VMware助力企業確保云和數據中心的Kubernetes配置安全

Kubernetes資源應該具有間接訪問云賬戶管理員角色的權限嗎？答案是否定的，但實際上違反最小特權原則的配置卻十分常見，而且經常導致災難性的云賬戶劫持。

VMware最近的一項研究1顯示，97%的企業存在Kubernetes安全問題（圖-1）。滿足安全與合規要求已成為部署（59%的受訪者）和管理（47%的受訪者）Kubernetes的頭號挑戰。缺乏對Kubernetes最佳實踐的了解以及由此產生的錯誤配置會給云原生應用安全帶來巨大的威脅。

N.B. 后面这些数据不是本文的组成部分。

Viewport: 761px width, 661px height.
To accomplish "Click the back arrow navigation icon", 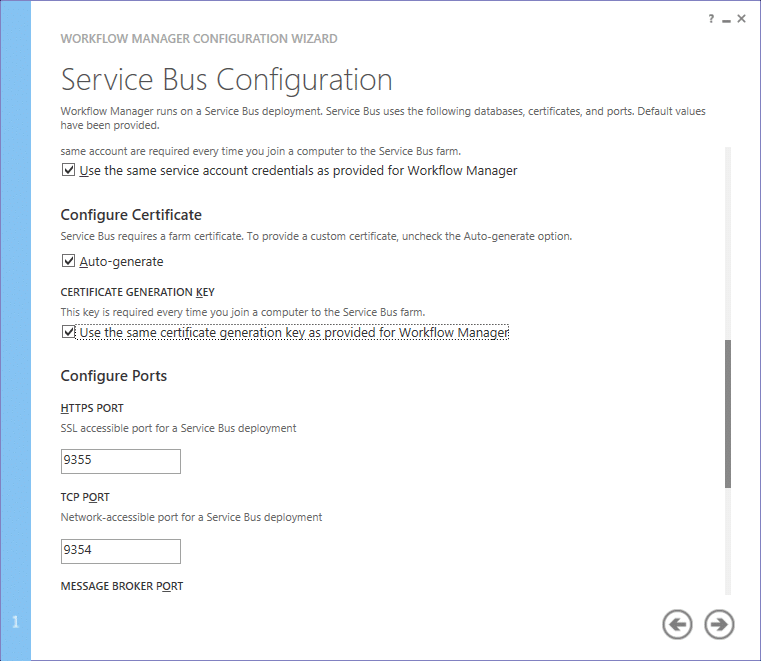I will tap(677, 624).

圖-1 Kubernetes的頭號挑戰：滿足安全與合規要求

多云增加Kubernetes安全風險

如今，相比本地（47%）或單一公有云（42%），擁有生產型Kubernetes工作負載的企業更多地選擇多家公有云服務提供商（52%）運行云原生應用。此外，每家云服務提供商都以各自的方式部署托管式Kubernetes服務，使開發者更容易使用托管式Kubernetes集群中的數據庫、無服務器計算和負載平衡器等基本云服務。這使得對整個應用基礎架構的可見性需求，包括Kubernetes和云資源之間的關系，成為了解安全風險的重中之重。此外，對于開發者和IT團隊而言，建立一套統一的方法來管理所有云服務提供商和數據中心的安全態勢并非易事。

Kubernetes和云安全態勢管理

CloudHealth Secure State提供統一的Kubernetes和云安全態勢管理功能（KSPM），使客戶能夠深入了解500種服務和資源類型的錯誤配置風險，包括公有云或數據中心中的托管式和自我管理式Kubernetes集群。

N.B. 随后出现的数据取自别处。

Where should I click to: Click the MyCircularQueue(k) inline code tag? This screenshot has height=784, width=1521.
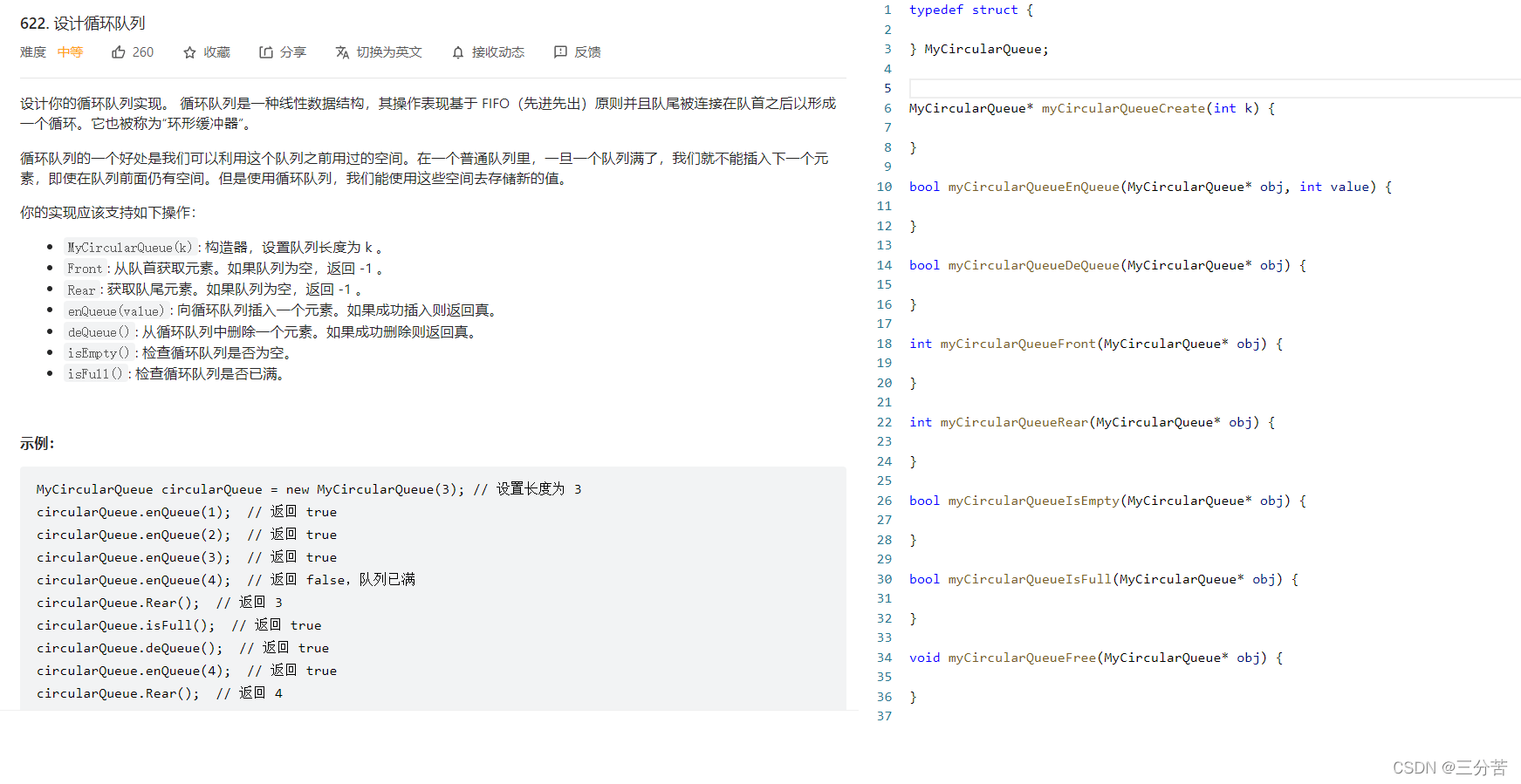pos(129,248)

圖-2 違規行為：EKS ServiceAccount不應具有特權IAM角色

深入洞察安全風險：用戶現在可以利用多云搜索來檢查Kubernetes資源配置并將與集群內部或外部其他資源的關系可視化。由于支持1000個安全最佳實踐和20個合規框架，用戶可以主動識別高級風險以防范云劫持，例如Kubernetes ServiceAccount角色與云賬戶管理員IAM角色之間的連接（圖-2）。憑借對Amazon EKS的支持，Azur eKubernetes Service、Google Kubernetes Engine、Tanzu Kubernetes Grid、Red Hat OpenShift、Rancher和其他Kubernetes開發者團隊可以改善基礎架構的安全性與合規性，為他們在公有云或數據中心的現代應用提供支持。

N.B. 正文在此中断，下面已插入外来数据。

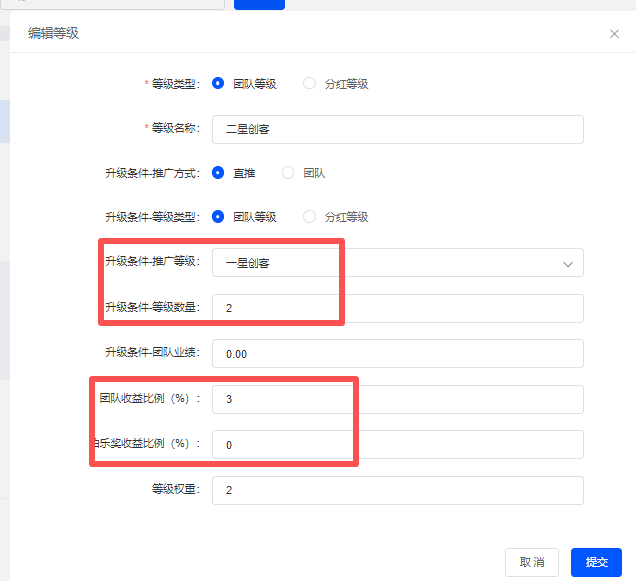Click the 等级类型 required field label

pyautogui.click(x=175, y=84)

加快預防響應：CloudHealth Secure State開創了事件驅動微庫存架構的先河，它能夠在配置變更通知后的6秒內檢測出95%的安全和合規違規行為，然后根據擴散半徑為每個違規行為分配一個風險分數，使用戶能夠更容易地分辨并優先處理風險最高的違規行為。通過使用我們的低代碼方法，用戶可以在幾分鐘內創建自定義安全與合規規則及框架，進一步加強治理標準，發現原本無法發現的錯誤配置。我們的使命是幫助您的團隊在犯罪分子實施違規操作之前主動識別和解決安全問題。

圖-3 開發者請求1個月的安全例外來進行測試

更容易實施安全措施：在一個大型企業中，實現云安全的關鍵在于將警報高效傳遞至分布在各地的團隊并減少誤報。CloudHealth Secure State提供一個先進的警報框架，使管理員能夠自定義警報信息，提供公司安全政策和補救步驟方面的指導。通過自動化，開發者可以根據預先定義的標準（如安全政策、風險或資源標簽）請求安全政策例外，以便減少警報數量。管理員則可以拒絕無效的請求或批量批準特定期限的安全例外（圖-3）。交互式工作流程確保安全管理員和開發者的合作效率，最大程度地減少風險。